:: Work to be completed ::
Write out the entries word for word, from the first line through the line containing "click(496, 70)", both ends included.

Records held in a dataset
_____

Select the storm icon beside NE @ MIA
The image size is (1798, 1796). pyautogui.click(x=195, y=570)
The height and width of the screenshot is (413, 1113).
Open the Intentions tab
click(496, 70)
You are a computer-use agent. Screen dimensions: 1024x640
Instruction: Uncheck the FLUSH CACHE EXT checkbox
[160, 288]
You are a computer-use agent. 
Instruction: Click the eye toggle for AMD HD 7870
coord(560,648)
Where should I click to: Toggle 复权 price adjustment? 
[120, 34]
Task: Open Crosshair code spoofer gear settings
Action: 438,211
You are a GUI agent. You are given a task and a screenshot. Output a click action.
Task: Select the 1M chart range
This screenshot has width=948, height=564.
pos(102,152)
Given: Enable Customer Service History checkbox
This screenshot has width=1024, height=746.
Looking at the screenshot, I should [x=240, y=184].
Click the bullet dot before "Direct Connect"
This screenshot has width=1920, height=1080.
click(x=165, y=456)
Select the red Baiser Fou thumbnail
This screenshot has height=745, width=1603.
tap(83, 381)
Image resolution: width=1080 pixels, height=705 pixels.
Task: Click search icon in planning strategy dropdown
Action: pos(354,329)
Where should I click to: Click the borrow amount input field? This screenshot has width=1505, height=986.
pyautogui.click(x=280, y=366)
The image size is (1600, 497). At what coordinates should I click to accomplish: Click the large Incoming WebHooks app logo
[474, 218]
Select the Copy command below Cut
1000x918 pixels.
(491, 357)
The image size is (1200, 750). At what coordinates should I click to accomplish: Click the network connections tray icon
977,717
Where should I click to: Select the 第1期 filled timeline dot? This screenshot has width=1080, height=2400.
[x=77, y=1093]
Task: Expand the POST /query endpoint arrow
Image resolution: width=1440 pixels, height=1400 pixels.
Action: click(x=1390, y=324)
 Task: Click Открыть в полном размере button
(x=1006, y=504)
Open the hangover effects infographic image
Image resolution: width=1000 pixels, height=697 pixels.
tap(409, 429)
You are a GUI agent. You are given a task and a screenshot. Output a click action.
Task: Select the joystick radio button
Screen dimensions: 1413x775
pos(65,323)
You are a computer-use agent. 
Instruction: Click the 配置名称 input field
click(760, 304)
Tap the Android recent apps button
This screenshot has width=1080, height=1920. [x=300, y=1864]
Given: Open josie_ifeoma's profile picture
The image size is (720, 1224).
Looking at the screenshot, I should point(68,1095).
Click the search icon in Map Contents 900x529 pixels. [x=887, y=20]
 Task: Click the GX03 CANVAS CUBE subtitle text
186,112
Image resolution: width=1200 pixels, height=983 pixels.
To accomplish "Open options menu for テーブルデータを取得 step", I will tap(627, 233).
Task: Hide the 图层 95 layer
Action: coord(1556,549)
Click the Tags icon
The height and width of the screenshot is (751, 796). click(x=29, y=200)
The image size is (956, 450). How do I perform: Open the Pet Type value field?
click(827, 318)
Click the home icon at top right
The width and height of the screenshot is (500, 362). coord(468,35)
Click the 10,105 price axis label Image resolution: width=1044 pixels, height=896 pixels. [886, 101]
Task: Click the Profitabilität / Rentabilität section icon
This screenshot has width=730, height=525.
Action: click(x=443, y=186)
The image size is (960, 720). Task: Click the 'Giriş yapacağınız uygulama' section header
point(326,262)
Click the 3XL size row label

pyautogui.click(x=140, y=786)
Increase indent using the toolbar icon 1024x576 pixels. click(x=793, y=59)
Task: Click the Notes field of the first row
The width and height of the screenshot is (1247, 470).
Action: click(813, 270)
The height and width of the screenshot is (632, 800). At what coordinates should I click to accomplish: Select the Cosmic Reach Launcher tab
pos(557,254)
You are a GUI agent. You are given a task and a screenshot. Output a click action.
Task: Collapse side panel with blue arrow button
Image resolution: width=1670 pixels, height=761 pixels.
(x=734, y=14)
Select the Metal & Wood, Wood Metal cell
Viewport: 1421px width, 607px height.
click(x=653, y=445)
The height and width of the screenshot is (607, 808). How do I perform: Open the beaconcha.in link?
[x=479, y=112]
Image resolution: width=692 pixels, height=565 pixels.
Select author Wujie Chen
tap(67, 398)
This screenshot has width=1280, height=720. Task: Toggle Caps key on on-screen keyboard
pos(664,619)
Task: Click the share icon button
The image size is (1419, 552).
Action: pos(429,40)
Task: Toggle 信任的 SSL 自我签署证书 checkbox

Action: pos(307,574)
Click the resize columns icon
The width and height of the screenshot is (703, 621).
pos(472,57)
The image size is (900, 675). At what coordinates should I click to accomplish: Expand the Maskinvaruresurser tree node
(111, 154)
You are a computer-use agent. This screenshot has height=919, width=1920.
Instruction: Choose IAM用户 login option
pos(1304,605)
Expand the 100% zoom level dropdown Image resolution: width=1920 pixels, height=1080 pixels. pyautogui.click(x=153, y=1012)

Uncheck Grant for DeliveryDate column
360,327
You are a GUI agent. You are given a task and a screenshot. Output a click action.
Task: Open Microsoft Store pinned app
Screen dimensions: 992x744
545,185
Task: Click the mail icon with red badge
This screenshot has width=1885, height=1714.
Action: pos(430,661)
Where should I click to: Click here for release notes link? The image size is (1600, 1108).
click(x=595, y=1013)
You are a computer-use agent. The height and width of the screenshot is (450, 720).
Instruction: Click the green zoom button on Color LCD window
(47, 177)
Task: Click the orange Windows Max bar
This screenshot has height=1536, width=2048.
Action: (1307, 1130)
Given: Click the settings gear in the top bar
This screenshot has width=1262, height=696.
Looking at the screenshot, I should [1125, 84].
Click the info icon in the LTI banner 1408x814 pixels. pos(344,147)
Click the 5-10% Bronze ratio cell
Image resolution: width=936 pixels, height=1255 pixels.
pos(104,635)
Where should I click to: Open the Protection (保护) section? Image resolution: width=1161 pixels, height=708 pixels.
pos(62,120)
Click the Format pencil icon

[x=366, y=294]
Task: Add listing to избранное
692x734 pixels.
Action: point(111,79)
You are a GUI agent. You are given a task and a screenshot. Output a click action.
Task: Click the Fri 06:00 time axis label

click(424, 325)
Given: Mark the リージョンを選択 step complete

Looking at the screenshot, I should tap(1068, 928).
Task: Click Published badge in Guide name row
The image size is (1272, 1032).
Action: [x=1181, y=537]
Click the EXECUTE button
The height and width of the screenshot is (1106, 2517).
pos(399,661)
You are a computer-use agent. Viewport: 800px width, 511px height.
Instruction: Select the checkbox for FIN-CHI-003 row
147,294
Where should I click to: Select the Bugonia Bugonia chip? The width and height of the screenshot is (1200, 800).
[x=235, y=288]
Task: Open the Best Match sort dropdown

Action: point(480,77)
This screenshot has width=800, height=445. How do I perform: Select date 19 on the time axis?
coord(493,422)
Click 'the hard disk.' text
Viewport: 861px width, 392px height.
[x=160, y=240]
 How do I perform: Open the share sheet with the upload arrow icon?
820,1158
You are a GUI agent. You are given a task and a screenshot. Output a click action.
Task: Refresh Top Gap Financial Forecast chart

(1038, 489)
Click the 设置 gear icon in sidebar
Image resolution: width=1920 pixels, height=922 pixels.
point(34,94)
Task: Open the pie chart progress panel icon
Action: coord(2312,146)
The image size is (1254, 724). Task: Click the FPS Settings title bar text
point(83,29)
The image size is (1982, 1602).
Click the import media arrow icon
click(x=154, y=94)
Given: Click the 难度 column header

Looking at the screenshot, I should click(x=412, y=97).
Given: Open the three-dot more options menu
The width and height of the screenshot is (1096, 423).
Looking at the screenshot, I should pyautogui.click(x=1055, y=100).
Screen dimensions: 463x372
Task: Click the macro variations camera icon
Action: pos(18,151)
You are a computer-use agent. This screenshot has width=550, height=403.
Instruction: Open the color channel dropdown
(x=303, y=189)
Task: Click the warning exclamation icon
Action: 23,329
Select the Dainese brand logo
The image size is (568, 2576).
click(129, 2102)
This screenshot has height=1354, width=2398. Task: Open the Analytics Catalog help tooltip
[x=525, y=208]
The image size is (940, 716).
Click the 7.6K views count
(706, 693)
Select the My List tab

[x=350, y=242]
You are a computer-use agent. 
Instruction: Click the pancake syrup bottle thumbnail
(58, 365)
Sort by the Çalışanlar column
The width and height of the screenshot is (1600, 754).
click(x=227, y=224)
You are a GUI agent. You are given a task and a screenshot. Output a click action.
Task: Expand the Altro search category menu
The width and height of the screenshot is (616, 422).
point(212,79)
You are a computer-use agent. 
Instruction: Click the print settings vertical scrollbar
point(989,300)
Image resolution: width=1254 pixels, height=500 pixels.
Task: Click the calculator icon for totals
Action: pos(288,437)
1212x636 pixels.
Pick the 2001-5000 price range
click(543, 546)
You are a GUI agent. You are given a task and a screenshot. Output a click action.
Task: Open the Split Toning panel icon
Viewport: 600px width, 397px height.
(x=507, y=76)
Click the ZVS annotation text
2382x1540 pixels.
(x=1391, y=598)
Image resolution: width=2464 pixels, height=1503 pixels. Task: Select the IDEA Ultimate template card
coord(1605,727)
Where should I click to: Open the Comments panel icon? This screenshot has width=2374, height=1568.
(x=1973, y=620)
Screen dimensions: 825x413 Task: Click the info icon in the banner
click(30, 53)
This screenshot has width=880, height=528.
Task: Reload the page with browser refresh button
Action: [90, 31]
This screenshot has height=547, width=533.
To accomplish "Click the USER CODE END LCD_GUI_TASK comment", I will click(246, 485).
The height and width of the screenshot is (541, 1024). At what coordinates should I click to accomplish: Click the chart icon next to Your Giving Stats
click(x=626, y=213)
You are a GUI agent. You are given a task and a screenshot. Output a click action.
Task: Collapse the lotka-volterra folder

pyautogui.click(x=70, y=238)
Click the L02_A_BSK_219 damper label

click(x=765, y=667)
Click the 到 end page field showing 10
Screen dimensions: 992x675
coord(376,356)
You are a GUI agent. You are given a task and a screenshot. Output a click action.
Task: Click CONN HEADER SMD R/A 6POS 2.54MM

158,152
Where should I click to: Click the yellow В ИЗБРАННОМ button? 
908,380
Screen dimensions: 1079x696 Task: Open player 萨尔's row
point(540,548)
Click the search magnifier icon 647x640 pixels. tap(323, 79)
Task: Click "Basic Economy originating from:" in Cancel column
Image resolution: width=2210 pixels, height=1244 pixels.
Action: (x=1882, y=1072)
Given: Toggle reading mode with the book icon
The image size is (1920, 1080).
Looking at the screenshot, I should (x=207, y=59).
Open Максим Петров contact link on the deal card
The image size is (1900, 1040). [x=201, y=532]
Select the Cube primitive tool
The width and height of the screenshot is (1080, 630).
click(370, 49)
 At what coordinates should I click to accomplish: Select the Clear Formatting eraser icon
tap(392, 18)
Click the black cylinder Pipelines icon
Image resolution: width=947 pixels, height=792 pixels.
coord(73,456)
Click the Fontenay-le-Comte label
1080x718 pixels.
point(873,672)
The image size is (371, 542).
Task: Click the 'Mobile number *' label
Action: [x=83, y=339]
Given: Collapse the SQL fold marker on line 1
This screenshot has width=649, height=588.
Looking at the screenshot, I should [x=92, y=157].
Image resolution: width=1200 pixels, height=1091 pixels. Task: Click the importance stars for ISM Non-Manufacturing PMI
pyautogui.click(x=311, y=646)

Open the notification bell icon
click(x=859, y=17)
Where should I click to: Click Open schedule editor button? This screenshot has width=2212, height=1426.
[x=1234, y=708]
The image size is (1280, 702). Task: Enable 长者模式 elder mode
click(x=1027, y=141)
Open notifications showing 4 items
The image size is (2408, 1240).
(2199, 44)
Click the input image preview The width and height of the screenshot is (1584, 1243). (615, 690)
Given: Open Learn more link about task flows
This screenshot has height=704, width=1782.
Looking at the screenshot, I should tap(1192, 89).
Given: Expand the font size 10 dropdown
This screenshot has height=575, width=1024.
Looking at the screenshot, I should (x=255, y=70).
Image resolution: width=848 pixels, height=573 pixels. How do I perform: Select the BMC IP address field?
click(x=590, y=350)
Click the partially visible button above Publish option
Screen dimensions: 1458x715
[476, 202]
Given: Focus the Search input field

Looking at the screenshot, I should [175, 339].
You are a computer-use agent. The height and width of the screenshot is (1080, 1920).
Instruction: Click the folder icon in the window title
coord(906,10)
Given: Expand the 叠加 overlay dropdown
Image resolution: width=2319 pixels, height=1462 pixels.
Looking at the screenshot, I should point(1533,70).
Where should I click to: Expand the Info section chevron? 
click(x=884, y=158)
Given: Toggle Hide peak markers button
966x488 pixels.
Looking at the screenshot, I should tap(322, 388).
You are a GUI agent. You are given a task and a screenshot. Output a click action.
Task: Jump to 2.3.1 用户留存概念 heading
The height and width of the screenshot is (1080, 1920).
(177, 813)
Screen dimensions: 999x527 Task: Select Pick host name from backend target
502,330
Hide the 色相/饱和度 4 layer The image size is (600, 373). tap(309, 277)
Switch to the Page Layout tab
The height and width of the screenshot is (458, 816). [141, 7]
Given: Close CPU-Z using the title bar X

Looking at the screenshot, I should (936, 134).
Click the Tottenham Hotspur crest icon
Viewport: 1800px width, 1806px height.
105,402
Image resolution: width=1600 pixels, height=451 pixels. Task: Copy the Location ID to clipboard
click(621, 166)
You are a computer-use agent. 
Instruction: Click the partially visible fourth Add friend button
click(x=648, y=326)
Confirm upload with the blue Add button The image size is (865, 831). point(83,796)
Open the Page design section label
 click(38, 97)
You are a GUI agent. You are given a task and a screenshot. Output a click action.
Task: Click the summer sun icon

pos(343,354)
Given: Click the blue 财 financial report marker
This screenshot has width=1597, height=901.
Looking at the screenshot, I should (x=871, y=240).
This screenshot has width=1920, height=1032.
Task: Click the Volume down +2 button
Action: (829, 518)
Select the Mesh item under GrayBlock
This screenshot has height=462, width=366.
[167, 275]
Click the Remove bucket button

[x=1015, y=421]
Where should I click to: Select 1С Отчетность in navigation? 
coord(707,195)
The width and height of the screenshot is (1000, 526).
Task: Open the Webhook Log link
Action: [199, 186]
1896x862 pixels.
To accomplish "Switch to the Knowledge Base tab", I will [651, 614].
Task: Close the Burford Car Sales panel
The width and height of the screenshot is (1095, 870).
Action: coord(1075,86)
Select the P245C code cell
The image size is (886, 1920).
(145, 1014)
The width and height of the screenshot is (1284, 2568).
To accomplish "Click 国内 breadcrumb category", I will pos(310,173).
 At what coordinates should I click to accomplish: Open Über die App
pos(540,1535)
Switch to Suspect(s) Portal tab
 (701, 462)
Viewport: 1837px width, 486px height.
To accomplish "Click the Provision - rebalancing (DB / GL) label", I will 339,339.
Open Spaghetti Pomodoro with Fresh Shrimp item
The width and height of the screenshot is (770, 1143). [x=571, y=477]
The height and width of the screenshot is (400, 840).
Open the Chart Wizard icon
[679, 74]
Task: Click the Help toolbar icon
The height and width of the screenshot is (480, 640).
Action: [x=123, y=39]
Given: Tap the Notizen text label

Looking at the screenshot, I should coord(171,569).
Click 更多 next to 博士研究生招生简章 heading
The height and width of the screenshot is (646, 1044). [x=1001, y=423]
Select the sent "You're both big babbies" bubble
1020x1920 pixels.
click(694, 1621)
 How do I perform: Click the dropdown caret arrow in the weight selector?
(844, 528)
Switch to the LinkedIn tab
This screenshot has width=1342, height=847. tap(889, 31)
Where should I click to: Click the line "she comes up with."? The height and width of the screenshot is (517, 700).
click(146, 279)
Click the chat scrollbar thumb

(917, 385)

_____

:: Solution for this task ::
Select the storm icon beside NE @ MIA
The image size is (1798, 1796). pyautogui.click(x=195, y=570)
The height and width of the screenshot is (413, 1113).
Open the Intentions tab
click(496, 70)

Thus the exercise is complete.